__SUPPLIED DATA__:
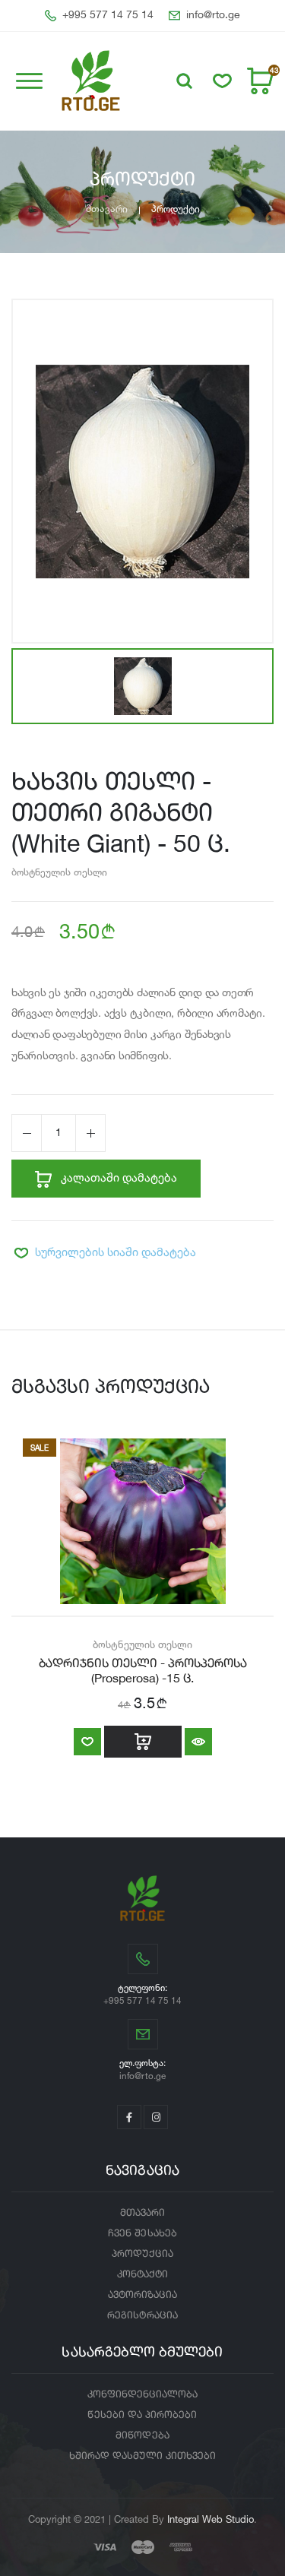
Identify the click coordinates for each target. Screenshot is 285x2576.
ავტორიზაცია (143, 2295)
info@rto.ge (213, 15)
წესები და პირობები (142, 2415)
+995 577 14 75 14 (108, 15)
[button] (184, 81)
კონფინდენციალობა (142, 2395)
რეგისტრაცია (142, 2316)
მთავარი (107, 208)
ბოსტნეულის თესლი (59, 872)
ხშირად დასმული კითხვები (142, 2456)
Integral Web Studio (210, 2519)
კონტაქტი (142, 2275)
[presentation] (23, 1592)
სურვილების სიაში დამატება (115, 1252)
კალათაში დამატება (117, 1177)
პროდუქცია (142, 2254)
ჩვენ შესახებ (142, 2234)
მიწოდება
* * *
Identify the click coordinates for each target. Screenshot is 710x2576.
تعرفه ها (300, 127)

__WHAT THE TASK REQUIRES__: Above are the lines; repeat exactly the ones from the line containing "Screenshot is 710x2576." down to the line containing "تعرفه ها (300, 127)", both inclusive.

__RESPONSE TO THE EXERCISE__:
Identify the click coordinates for each target. Screenshot is 710x2576.
تعرفه ها (300, 127)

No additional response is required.